THE AIM of the second part of the study was an evaluation of the treatment in newborns with congenital duodenal obstruction.
Material and methods: In the years 1992-2002 in the Department of Paediatric Surgery at the institute of Mother and Child in Warsaw, 601 newborns with congenital anomalies requiring early surgical intervention were treated. Congenital duodenal obstruction was diagnosed in 35 neonates with birth weight from 800 g to 3450 g. Thirty three patients were operated. Ten of them had associated anomalies of the cardiovascular system, gastro-intestinal and urinary tracts. Additionally, in three of them genetic disorders were suspected. Treatment of all 35 newborns was analysed in order to identify factors influencing prognosis in babies with congenital duodenal obstruction.
Results: Twenty-five patients survived (72%), ten patients died (28%). There were not any surgical complications. Two premature infants had died before operative repair, eight neonates after it (8-32 day). Six of them were premature babies with respiratory problems and in three of them genetic disorders were confirmed: Down's syndrome, Cornelia di Lange syndrome and aberration of the fourth and seventh pair of chromosomes. Additionally in six of them serious intrauterine infection was diagnosed. Mortality rate considerably decreased in the last five years, seven deaths occurred between 1992 and 1997 and only one after this time.
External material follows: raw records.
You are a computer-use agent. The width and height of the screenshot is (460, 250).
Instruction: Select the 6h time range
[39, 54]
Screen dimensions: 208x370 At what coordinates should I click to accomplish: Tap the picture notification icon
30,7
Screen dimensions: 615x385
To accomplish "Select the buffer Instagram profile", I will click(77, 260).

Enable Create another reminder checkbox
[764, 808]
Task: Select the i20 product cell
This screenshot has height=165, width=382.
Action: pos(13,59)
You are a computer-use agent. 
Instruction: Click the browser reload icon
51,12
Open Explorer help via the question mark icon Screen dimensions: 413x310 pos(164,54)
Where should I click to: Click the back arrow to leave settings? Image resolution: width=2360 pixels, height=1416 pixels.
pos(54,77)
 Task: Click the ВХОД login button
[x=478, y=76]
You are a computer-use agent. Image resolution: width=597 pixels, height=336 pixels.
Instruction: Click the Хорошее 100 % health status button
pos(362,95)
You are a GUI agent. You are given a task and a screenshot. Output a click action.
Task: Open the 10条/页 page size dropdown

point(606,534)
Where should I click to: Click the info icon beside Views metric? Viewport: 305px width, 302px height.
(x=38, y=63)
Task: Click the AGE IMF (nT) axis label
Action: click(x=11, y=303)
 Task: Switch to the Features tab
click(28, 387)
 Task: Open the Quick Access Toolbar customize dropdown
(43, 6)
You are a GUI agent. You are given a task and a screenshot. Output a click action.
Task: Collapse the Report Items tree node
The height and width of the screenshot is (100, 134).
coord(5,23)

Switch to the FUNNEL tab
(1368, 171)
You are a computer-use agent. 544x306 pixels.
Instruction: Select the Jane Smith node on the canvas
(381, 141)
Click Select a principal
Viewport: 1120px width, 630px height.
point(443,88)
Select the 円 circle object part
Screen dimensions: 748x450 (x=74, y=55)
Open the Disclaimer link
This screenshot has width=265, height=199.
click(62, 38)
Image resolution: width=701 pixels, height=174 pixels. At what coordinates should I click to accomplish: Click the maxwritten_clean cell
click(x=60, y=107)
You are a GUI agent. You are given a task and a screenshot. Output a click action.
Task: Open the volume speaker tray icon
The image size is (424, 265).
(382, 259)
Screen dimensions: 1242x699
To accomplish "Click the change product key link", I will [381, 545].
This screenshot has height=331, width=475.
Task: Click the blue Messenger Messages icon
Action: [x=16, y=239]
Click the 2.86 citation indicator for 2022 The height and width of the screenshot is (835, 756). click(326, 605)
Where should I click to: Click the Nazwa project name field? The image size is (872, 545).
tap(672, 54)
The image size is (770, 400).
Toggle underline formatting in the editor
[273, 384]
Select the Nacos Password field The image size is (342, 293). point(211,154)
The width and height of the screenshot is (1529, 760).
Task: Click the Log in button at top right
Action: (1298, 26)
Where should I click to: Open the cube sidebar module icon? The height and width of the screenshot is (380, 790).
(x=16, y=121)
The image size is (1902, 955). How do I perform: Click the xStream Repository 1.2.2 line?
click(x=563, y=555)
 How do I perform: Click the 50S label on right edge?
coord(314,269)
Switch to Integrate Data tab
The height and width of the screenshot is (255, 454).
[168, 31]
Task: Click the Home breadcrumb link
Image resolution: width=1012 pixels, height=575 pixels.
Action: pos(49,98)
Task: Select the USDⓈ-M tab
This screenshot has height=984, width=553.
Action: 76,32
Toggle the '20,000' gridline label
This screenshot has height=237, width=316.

Conclusion: Two groups of risk factors had influence for prognosis in neonates with congenital duodenal obstruction and they were not connected with operative procedures. Associated genetic disorder were the first group of serious risk factors having influence on prognosis, independently of surgical disease. On the other hand prematurity with severe respiratory problems and coexisting intrauterine infection were the most important prognostic factors in survival. Progress in prenatal diagnosis and neonatal intensive care had fundamental influence for improvement of results in the last 5 years.